● **Task instructions**
Each line below should be restated word for word.

● **Record set**
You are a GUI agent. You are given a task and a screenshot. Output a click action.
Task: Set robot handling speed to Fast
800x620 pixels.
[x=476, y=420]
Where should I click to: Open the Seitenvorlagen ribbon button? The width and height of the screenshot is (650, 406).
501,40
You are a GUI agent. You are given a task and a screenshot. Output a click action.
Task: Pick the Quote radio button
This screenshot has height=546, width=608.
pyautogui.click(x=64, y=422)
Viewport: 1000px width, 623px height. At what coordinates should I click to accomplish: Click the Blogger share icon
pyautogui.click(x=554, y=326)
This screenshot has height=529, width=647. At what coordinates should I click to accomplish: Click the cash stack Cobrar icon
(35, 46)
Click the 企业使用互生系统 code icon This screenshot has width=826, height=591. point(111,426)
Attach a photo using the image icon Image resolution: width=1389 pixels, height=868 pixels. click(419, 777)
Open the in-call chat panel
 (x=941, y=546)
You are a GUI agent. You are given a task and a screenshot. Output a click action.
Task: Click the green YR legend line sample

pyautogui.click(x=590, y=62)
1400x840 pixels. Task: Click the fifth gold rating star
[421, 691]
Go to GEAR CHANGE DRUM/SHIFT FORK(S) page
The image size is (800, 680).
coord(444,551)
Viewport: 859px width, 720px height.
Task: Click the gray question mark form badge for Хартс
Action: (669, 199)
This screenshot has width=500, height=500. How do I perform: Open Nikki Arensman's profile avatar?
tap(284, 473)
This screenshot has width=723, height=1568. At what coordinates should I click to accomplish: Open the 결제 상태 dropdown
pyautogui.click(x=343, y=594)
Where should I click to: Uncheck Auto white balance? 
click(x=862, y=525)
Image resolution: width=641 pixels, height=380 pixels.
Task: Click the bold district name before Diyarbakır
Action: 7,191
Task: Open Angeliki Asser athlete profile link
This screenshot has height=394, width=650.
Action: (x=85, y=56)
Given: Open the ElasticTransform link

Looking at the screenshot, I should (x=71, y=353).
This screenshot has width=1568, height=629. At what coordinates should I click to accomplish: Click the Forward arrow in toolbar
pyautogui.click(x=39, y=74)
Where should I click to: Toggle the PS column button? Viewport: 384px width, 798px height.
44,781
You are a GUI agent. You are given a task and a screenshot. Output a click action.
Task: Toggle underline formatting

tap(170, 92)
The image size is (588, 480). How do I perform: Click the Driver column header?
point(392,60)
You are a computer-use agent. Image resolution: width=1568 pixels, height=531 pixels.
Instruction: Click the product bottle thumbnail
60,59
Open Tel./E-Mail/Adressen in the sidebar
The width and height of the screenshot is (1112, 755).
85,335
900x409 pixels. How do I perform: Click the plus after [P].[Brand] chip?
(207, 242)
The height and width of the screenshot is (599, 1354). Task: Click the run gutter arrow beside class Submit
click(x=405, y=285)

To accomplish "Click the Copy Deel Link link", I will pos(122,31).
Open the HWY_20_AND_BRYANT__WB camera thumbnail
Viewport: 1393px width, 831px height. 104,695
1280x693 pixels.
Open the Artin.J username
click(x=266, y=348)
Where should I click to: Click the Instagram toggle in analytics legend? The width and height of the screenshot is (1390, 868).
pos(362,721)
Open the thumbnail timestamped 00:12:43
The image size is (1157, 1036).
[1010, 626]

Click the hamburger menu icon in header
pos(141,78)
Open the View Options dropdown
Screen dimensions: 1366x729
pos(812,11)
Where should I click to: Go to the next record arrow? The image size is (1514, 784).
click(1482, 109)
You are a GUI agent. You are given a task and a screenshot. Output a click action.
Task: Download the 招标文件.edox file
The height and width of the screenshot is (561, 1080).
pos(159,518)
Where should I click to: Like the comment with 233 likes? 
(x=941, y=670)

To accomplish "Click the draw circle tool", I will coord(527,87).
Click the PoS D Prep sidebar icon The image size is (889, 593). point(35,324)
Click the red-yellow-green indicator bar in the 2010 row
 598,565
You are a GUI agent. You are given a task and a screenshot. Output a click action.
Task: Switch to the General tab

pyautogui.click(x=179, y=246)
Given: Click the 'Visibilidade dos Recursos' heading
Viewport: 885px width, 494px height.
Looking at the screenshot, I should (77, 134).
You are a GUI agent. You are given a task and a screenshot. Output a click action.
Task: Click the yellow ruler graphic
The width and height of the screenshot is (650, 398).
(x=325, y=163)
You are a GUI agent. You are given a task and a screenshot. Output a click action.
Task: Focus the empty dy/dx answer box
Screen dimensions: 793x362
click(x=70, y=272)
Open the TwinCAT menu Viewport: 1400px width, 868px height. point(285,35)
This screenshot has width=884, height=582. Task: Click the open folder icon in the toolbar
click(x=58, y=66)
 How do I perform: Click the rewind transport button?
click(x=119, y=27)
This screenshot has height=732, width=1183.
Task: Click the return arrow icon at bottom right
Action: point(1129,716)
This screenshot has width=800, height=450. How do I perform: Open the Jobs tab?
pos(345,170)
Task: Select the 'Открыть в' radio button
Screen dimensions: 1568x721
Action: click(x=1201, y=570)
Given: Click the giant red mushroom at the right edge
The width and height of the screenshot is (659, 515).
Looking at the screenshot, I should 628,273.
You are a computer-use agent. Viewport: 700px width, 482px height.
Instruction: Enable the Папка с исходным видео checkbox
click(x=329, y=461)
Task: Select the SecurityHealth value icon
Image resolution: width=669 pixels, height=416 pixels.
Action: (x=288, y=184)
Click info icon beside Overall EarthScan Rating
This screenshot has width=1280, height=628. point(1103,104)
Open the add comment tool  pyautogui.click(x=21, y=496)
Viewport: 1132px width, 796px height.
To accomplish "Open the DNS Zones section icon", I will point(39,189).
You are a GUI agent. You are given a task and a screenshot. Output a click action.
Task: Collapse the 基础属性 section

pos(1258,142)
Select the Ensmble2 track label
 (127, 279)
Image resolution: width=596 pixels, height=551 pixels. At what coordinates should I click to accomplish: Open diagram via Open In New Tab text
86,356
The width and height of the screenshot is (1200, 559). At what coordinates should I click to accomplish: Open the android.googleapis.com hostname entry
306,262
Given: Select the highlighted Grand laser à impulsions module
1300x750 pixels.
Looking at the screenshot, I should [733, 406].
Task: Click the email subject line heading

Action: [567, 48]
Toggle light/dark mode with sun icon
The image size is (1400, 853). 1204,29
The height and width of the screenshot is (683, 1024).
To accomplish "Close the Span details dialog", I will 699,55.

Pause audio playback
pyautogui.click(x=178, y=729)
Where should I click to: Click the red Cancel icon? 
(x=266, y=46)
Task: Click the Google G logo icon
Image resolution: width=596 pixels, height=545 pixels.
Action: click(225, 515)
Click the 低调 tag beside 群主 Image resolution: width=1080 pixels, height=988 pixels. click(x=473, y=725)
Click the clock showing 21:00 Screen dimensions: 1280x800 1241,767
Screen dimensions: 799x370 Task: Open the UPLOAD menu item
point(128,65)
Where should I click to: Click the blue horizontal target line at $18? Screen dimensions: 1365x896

● **Expected answer**
You are a GUI agent. You are given a task and a screenshot. Output a click action.
Task: Set robot handling speed to Fast
800x620 pixels.
[x=476, y=420]
Where should I click to: Open the Seitenvorlagen ribbon button? The width and height of the screenshot is (650, 406).
501,40
You are a GUI agent. You are given a task and a screenshot. Output a click action.
Task: Pick the Quote radio button
This screenshot has height=546, width=608.
pyautogui.click(x=64, y=422)
Viewport: 1000px width, 623px height. At what coordinates should I click to accomplish: Click the Blogger share icon
pyautogui.click(x=554, y=326)
This screenshot has height=529, width=647. At what coordinates should I click to accomplish: Click the cash stack Cobrar icon
(35, 46)
Click the 企业使用互生系统 code icon This screenshot has width=826, height=591. point(111,426)
Attach a photo using the image icon Image resolution: width=1389 pixels, height=868 pixels. click(419, 777)
Open the in-call chat panel
 (x=941, y=546)
You are a GUI agent. You are given a task and a screenshot. Output a click action.
Task: Click the green YR legend line sample

pyautogui.click(x=590, y=62)
1400x840 pixels. Task: Click the fifth gold rating star
[421, 691]
Go to GEAR CHANGE DRUM/SHIFT FORK(S) page
The image size is (800, 680).
coord(444,551)
Viewport: 859px width, 720px height.
Task: Click the gray question mark form badge for Хартс
Action: (669, 199)
This screenshot has width=500, height=500. How do I perform: Open Nikki Arensman's profile avatar?
tap(284, 473)
This screenshot has width=723, height=1568. At what coordinates should I click to accomplish: Open the 결제 상태 dropdown
pyautogui.click(x=343, y=594)
Where should I click to: Uncheck Auto white balance? 
click(x=862, y=525)
Image resolution: width=641 pixels, height=380 pixels.
Task: Click the bold district name before Diyarbakır
Action: 7,191
Task: Open Angeliki Asser athlete profile link
This screenshot has height=394, width=650.
Action: (x=85, y=56)
Given: Open the ElasticTransform link

Looking at the screenshot, I should (x=71, y=353).
This screenshot has width=1568, height=629. At what coordinates should I click to accomplish: Click the Forward arrow in toolbar
pyautogui.click(x=39, y=74)
Where should I click to: Toggle the PS column button? Viewport: 384px width, 798px height.
44,781
You are a GUI agent. You are given a task and a screenshot. Output a click action.
Task: Toggle underline formatting

tap(170, 92)
The image size is (588, 480). How do I perform: Click the Driver column header?
point(392,60)
You are a computer-use agent. Image resolution: width=1568 pixels, height=531 pixels.
Instruction: Click the product bottle thumbnail
60,59
Open Tel./E-Mail/Adressen in the sidebar
The width and height of the screenshot is (1112, 755).
85,335
900x409 pixels. How do I perform: Click the plus after [P].[Brand] chip?
(207, 242)
The height and width of the screenshot is (599, 1354). Task: Click the run gutter arrow beside class Submit
click(x=405, y=285)

To accomplish "Click the Copy Deel Link link", I will pos(122,31).
Open the HWY_20_AND_BRYANT__WB camera thumbnail
Viewport: 1393px width, 831px height. 104,695
1280x693 pixels.
Open the Artin.J username
click(x=266, y=348)
Where should I click to: Click the Instagram toggle in analytics legend? The width and height of the screenshot is (1390, 868).
pos(362,721)
Open the thumbnail timestamped 00:12:43
The image size is (1157, 1036).
[1010, 626]

Click the hamburger menu icon in header
pos(141,78)
Open the View Options dropdown
Screen dimensions: 1366x729
pos(812,11)
Where should I click to: Go to the next record arrow? The image size is (1514, 784).
click(1482, 109)
You are a GUI agent. You are given a task and a screenshot. Output a click action.
Task: Download the 招标文件.edox file
The height and width of the screenshot is (561, 1080).
pos(159,518)
Where should I click to: Like the comment with 233 likes? 
(x=941, y=670)

To accomplish "Click the draw circle tool", I will coord(527,87).
Click the PoS D Prep sidebar icon The image size is (889, 593). point(35,324)
Click the red-yellow-green indicator bar in the 2010 row
 598,565
You are a GUI agent. You are given a task and a screenshot. Output a click action.
Task: Switch to the General tab

pyautogui.click(x=179, y=246)
Given: Click the 'Visibilidade dos Recursos' heading
Viewport: 885px width, 494px height.
Looking at the screenshot, I should (77, 134).
You are a GUI agent. You are given a task and a screenshot. Output a click action.
Task: Click the yellow ruler graphic
The width and height of the screenshot is (650, 398).
(x=325, y=163)
You are a GUI agent. You are given a task and a screenshot. Output a click action.
Task: Focus the empty dy/dx answer box
Screen dimensions: 793x362
click(x=70, y=272)
Open the TwinCAT menu Viewport: 1400px width, 868px height. point(285,35)
This screenshot has width=884, height=582. Task: Click the open folder icon in the toolbar
click(x=58, y=66)
 How do I perform: Click the rewind transport button?
click(x=119, y=27)
This screenshot has height=732, width=1183.
Task: Click the return arrow icon at bottom right
Action: point(1129,716)
This screenshot has width=800, height=450. How do I perform: Open the Jobs tab?
pos(345,170)
Task: Select the 'Открыть в' radio button
Screen dimensions: 1568x721
Action: click(x=1201, y=570)
Given: Click the giant red mushroom at the right edge
The width and height of the screenshot is (659, 515).
Looking at the screenshot, I should 628,273.
You are a computer-use agent. Viewport: 700px width, 482px height.
Instruction: Enable the Папка с исходным видео checkbox
click(x=329, y=461)
Task: Select the SecurityHealth value icon
Image resolution: width=669 pixels, height=416 pixels.
Action: (x=288, y=184)
Click info icon beside Overall EarthScan Rating
This screenshot has width=1280, height=628. point(1103,104)
Open the add comment tool  pyautogui.click(x=21, y=496)
Viewport: 1132px width, 796px height.
To accomplish "Open the DNS Zones section icon", I will point(39,189).
You are a GUI agent. You are given a task and a screenshot. Output a click action.
Task: Collapse the 基础属性 section

pos(1258,142)
Select the Ensmble2 track label
 (127, 279)
Image resolution: width=596 pixels, height=551 pixels. At what coordinates should I click to accomplish: Open diagram via Open In New Tab text
86,356
The width and height of the screenshot is (1200, 559). At what coordinates should I click to accomplish: Open the android.googleapis.com hostname entry
306,262
Given: Select the highlighted Grand laser à impulsions module
1300x750 pixels.
Looking at the screenshot, I should [733, 406].
Task: Click the email subject line heading

Action: [567, 48]
Toggle light/dark mode with sun icon
The image size is (1400, 853). 1204,29
The height and width of the screenshot is (683, 1024).
To accomplish "Close the Span details dialog", I will 699,55.

Pause audio playback
pyautogui.click(x=178, y=729)
Where should I click to: Click the red Cancel icon? 
(x=266, y=46)
Task: Click the Google G logo icon
Image resolution: width=596 pixels, height=545 pixels.
Action: click(225, 515)
Click the 低调 tag beside 群主 Image resolution: width=1080 pixels, height=988 pixels. click(x=473, y=725)
Click the clock showing 21:00 Screen dimensions: 1280x800 1241,767
Screen dimensions: 799x370 Task: Open the UPLOAD menu item
point(128,65)
Where should I click to: Click the blue horizontal target line at $18? Screen dimensions: 1365x896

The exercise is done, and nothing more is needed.